Entries on finding words and elements
· · · ·

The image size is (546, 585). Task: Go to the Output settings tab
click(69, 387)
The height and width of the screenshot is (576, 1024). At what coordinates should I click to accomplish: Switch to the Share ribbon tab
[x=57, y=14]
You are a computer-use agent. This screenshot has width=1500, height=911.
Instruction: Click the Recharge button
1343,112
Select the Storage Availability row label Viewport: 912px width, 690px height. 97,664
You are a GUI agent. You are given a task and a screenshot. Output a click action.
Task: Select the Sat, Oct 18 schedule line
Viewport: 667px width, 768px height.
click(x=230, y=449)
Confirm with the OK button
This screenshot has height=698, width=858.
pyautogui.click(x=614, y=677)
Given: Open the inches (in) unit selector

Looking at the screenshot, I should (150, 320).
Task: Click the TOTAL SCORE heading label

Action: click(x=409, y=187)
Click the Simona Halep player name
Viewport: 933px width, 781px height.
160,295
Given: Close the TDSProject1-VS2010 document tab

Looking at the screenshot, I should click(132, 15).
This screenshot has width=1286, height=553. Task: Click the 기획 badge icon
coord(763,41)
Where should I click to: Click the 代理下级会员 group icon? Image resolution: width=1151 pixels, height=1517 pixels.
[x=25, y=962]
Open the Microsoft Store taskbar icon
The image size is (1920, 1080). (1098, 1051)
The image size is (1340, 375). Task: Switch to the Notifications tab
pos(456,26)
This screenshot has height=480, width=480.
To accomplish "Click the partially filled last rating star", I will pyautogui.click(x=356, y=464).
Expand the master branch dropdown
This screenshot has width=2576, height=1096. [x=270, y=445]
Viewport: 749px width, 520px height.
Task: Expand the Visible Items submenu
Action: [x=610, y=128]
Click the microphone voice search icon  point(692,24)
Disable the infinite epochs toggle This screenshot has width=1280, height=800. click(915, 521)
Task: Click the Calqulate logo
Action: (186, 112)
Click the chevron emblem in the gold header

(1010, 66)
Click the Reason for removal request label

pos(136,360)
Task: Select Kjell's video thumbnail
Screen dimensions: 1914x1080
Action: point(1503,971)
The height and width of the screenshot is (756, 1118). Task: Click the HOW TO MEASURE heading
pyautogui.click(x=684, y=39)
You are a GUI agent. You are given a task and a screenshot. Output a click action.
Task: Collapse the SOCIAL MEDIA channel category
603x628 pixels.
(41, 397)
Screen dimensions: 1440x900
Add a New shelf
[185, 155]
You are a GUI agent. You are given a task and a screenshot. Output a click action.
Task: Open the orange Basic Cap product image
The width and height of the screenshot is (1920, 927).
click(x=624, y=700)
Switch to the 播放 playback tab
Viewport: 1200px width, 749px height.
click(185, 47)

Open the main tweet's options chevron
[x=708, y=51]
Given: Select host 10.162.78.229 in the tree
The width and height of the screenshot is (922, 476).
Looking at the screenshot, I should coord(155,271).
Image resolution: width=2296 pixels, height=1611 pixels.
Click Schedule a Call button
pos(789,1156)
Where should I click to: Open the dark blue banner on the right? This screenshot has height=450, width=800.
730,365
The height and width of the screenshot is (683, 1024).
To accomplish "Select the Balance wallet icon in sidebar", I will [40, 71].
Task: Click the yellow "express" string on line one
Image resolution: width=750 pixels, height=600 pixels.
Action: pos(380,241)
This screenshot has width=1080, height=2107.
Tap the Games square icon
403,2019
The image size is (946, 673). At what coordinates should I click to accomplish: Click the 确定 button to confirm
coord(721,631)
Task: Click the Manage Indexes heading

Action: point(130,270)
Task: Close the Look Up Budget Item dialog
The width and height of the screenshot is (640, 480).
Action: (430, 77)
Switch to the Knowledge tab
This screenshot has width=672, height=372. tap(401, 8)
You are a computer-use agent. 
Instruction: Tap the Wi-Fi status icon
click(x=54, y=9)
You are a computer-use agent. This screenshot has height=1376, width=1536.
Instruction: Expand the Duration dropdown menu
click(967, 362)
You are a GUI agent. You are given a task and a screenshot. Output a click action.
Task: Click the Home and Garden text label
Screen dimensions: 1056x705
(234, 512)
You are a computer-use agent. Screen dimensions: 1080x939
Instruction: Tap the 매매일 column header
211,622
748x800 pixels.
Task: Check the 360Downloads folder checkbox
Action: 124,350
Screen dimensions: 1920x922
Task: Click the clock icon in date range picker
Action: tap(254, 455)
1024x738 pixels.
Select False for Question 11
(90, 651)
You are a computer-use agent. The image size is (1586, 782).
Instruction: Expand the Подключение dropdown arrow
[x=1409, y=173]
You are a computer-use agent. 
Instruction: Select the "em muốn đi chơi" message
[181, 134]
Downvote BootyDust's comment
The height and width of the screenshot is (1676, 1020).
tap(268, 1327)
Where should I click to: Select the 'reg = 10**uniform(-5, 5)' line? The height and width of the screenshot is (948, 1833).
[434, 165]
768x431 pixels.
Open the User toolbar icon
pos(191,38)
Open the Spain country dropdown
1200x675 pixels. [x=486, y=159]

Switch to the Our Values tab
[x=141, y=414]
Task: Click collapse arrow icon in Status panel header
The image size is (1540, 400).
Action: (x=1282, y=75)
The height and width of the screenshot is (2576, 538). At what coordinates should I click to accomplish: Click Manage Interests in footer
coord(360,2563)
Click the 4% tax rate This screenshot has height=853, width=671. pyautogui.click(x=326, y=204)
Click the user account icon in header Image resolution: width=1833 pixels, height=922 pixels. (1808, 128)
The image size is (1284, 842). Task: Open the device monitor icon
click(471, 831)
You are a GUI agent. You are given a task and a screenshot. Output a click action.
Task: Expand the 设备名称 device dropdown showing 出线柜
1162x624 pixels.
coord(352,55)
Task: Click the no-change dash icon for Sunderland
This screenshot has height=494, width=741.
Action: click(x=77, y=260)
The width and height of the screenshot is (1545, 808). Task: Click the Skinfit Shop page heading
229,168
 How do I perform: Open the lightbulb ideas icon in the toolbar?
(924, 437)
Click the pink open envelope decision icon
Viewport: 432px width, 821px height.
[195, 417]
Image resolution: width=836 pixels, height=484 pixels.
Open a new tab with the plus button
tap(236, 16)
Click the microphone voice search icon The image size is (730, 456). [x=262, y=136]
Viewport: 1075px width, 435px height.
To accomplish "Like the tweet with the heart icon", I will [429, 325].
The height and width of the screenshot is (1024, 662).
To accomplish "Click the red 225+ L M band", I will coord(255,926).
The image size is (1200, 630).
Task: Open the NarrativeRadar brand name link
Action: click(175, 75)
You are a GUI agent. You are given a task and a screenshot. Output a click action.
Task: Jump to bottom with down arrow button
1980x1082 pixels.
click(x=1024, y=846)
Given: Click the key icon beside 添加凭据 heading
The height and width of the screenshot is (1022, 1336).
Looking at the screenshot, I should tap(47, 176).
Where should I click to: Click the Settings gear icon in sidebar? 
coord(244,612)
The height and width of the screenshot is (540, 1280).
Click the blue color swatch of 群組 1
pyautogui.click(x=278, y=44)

· · · ·

AIM
Rewrite all the entries above, swapping every "GUI agent" for "interface agent" and keeping everything else the same.

RESULT OF THE EXERCISE
The image size is (546, 585). Task: Go to the Output settings tab
click(69, 387)
The height and width of the screenshot is (576, 1024). At what coordinates should I click to accomplish: Switch to the Share ribbon tab
[x=57, y=14]
You are a computer-use agent. This screenshot has width=1500, height=911.
Instruction: Click the Recharge button
1343,112
Select the Storage Availability row label Viewport: 912px width, 690px height. 97,664
You are a interface agent. You are given a task and a screenshot. Output a click action.
Task: Select the Sat, Oct 18 schedule line
Viewport: 667px width, 768px height.
click(x=230, y=449)
Confirm with the OK button
This screenshot has height=698, width=858.
pyautogui.click(x=614, y=677)
Given: Open the inches (in) unit selector

Looking at the screenshot, I should (150, 320).
Task: Click the TOTAL SCORE heading label

Action: click(x=409, y=187)
Click the Simona Halep player name
Viewport: 933px width, 781px height.
160,295
Given: Close the TDSProject1-VS2010 document tab

Looking at the screenshot, I should click(132, 15).
This screenshot has width=1286, height=553. Task: Click the 기획 badge icon
coord(763,41)
Where should I click to: Click the 代理下级会员 group icon? Image resolution: width=1151 pixels, height=1517 pixels.
[x=25, y=962]
Open the Microsoft Store taskbar icon
The image size is (1920, 1080). (1098, 1051)
The image size is (1340, 375). Task: Switch to the Notifications tab
pos(456,26)
This screenshot has height=480, width=480.
To accomplish "Click the partially filled last rating star", I will pyautogui.click(x=356, y=464).
Expand the master branch dropdown
This screenshot has width=2576, height=1096. [x=270, y=445]
Viewport: 749px width, 520px height.
Task: Expand the Visible Items submenu
Action: [x=610, y=128]
Click the microphone voice search icon  point(692,24)
Disable the infinite epochs toggle This screenshot has width=1280, height=800. click(915, 521)
Task: Click the Calqulate logo
Action: (186, 112)
Click the chevron emblem in the gold header

(1010, 66)
Click the Reason for removal request label

pos(136,360)
Task: Select Kjell's video thumbnail
Screen dimensions: 1914x1080
Action: point(1503,971)
The height and width of the screenshot is (756, 1118). Task: Click the HOW TO MEASURE heading
pyautogui.click(x=684, y=39)
You are a interface agent. You are given a task and a screenshot. Output a click action.
Task: Collapse the SOCIAL MEDIA channel category
603x628 pixels.
(41, 397)
Screen dimensions: 1440x900
Add a New shelf
[185, 155]
You are a interface agent. You are given a task and a screenshot. Output a click action.
Task: Open the orange Basic Cap product image
The width and height of the screenshot is (1920, 927).
click(x=624, y=700)
Switch to the 播放 playback tab
Viewport: 1200px width, 749px height.
click(185, 47)

Open the main tweet's options chevron
[x=708, y=51]
Given: Select host 10.162.78.229 in the tree
The width and height of the screenshot is (922, 476).
Looking at the screenshot, I should coord(155,271).
Image resolution: width=2296 pixels, height=1611 pixels.
Click Schedule a Call button
pos(789,1156)
Where should I click to: Open the dark blue banner on the right? This screenshot has height=450, width=800.
730,365
The height and width of the screenshot is (683, 1024).
To accomplish "Select the Balance wallet icon in sidebar", I will [40, 71].
Task: Click the yellow "express" string on line one
Image resolution: width=750 pixels, height=600 pixels.
Action: pos(380,241)
This screenshot has width=1080, height=2107.
Tap the Games square icon
403,2019
The image size is (946, 673). At what coordinates should I click to accomplish: Click the 确定 button to confirm
coord(721,631)
Task: Click the Manage Indexes heading

Action: point(130,270)
Task: Close the Look Up Budget Item dialog
The width and height of the screenshot is (640, 480).
Action: (430, 77)
Switch to the Knowledge tab
This screenshot has width=672, height=372. tap(401, 8)
You are a computer-use agent. 
Instruction: Tap the Wi-Fi status icon
click(x=54, y=9)
You are a computer-use agent. This screenshot has height=1376, width=1536.
Instruction: Expand the Duration dropdown menu
click(967, 362)
You are a interface agent. You are given a task and a screenshot. Output a click action.
Task: Click the Home and Garden text label
Screen dimensions: 1056x705
(234, 512)
You are a computer-use agent. Screen dimensions: 1080x939
Instruction: Tap the 매매일 column header
211,622
748x800 pixels.
Task: Check the 360Downloads folder checkbox
Action: 124,350
Screen dimensions: 1920x922
Task: Click the clock icon in date range picker
Action: tap(254, 455)
1024x738 pixels.
Select False for Question 11
(90, 651)
You are a computer-use agent. The image size is (1586, 782).
Instruction: Expand the Подключение dropdown arrow
[x=1409, y=173]
You are a computer-use agent. 
Instruction: Select the "em muốn đi chơi" message
[181, 134]
Downvote BootyDust's comment
The height and width of the screenshot is (1676, 1020).
tap(268, 1327)
Where should I click to: Select the 'reg = 10**uniform(-5, 5)' line? The height and width of the screenshot is (948, 1833).
[434, 165]
768x431 pixels.
Open the User toolbar icon
pos(191,38)
Open the Spain country dropdown
1200x675 pixels. [x=486, y=159]

Switch to the Our Values tab
[x=141, y=414]
Task: Click collapse arrow icon in Status panel header
The image size is (1540, 400).
Action: (x=1282, y=75)
The height and width of the screenshot is (2576, 538). At what coordinates should I click to accomplish: Click Manage Interests in footer
coord(360,2563)
Click the 4% tax rate This screenshot has height=853, width=671. pyautogui.click(x=326, y=204)
Click the user account icon in header Image resolution: width=1833 pixels, height=922 pixels. (1808, 128)
The image size is (1284, 842). Task: Open the device monitor icon
click(471, 831)
You are a interface agent. You are given a task and a screenshot. Output a click action.
Task: Expand the 设备名称 device dropdown showing 出线柜
1162x624 pixels.
coord(352,55)
Task: Click the no-change dash icon for Sunderland
This screenshot has height=494, width=741.
Action: click(x=77, y=260)
The width and height of the screenshot is (1545, 808). Task: Click the Skinfit Shop page heading
229,168
 How do I perform: Open the lightbulb ideas icon in the toolbar?
(924, 437)
Click the pink open envelope decision icon
Viewport: 432px width, 821px height.
[195, 417]
Image resolution: width=836 pixels, height=484 pixels.
Open a new tab with the plus button
tap(236, 16)
Click the microphone voice search icon The image size is (730, 456). [x=262, y=136]
Viewport: 1075px width, 435px height.
To accomplish "Like the tweet with the heart icon", I will [429, 325].
The height and width of the screenshot is (1024, 662).
To accomplish "Click the red 225+ L M band", I will coord(255,926).
The image size is (1200, 630).
Task: Open the NarrativeRadar brand name link
Action: click(175, 75)
You are a interface agent. You are given a task and a screenshot. Output a click action.
Task: Jump to bottom with down arrow button
1980x1082 pixels.
click(x=1024, y=846)
Given: Click the key icon beside 添加凭据 heading
The height and width of the screenshot is (1022, 1336).
Looking at the screenshot, I should tap(47, 176).
Where should I click to: Click the Settings gear icon in sidebar? 
coord(244,612)
The height and width of the screenshot is (540, 1280).
Click the blue color swatch of 群組 1
pyautogui.click(x=278, y=44)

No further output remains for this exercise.